EXERCISE | Swap every "screenshot" for "screen capture" in the records, from their first line through the line containing "The width and", and write out those lines with nothing else altered.

SUPPLIED RECORDS |
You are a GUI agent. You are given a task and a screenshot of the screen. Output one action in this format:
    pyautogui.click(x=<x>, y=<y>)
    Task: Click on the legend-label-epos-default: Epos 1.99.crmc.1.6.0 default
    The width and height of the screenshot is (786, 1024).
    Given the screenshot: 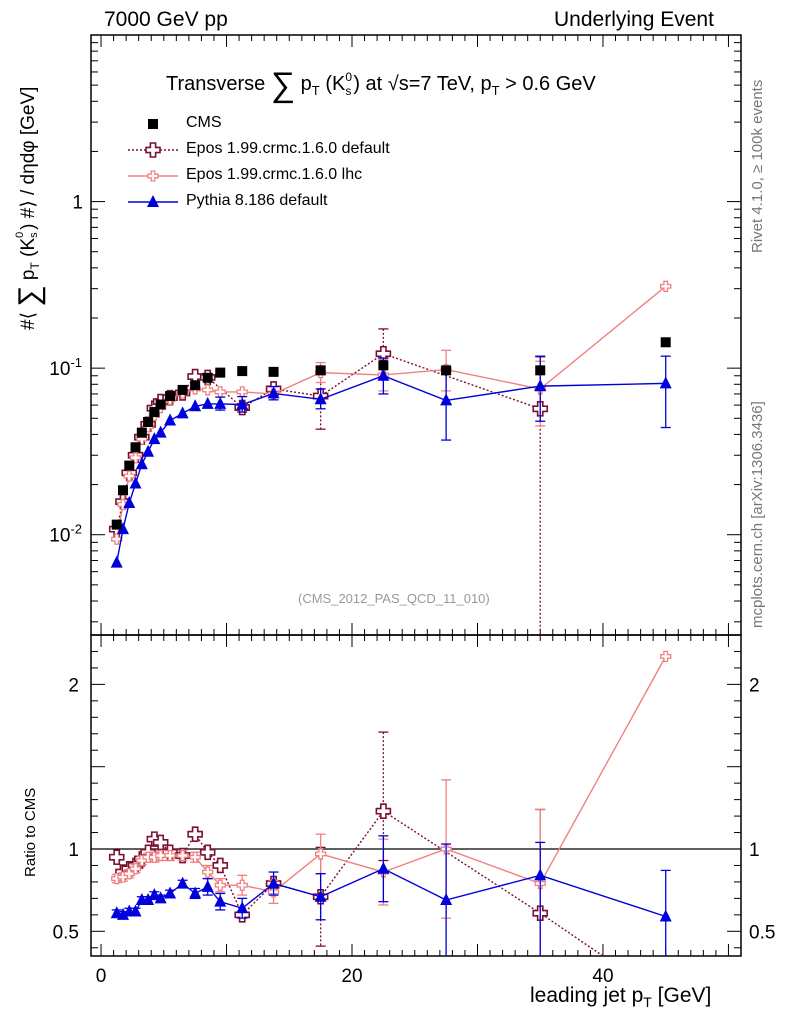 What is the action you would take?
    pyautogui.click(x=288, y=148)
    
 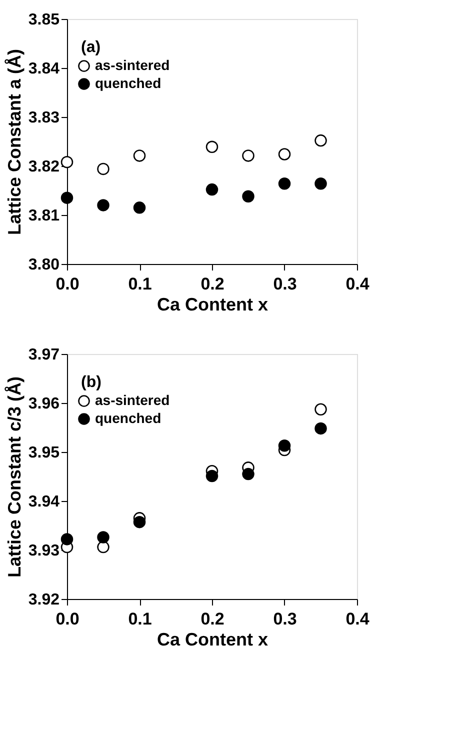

OUTPUT OF THE EXERCISE |
You are a GUI agent. You are given a task and a screen capture of the screen. Output one action in this format:
    pyautogui.click(x=<x>, y=<y>)
    Task: Click on the legend-label-epos-default: Epos 1.99.crmc.1.6.0 default
    The width and height of the screen capture is (786, 1024).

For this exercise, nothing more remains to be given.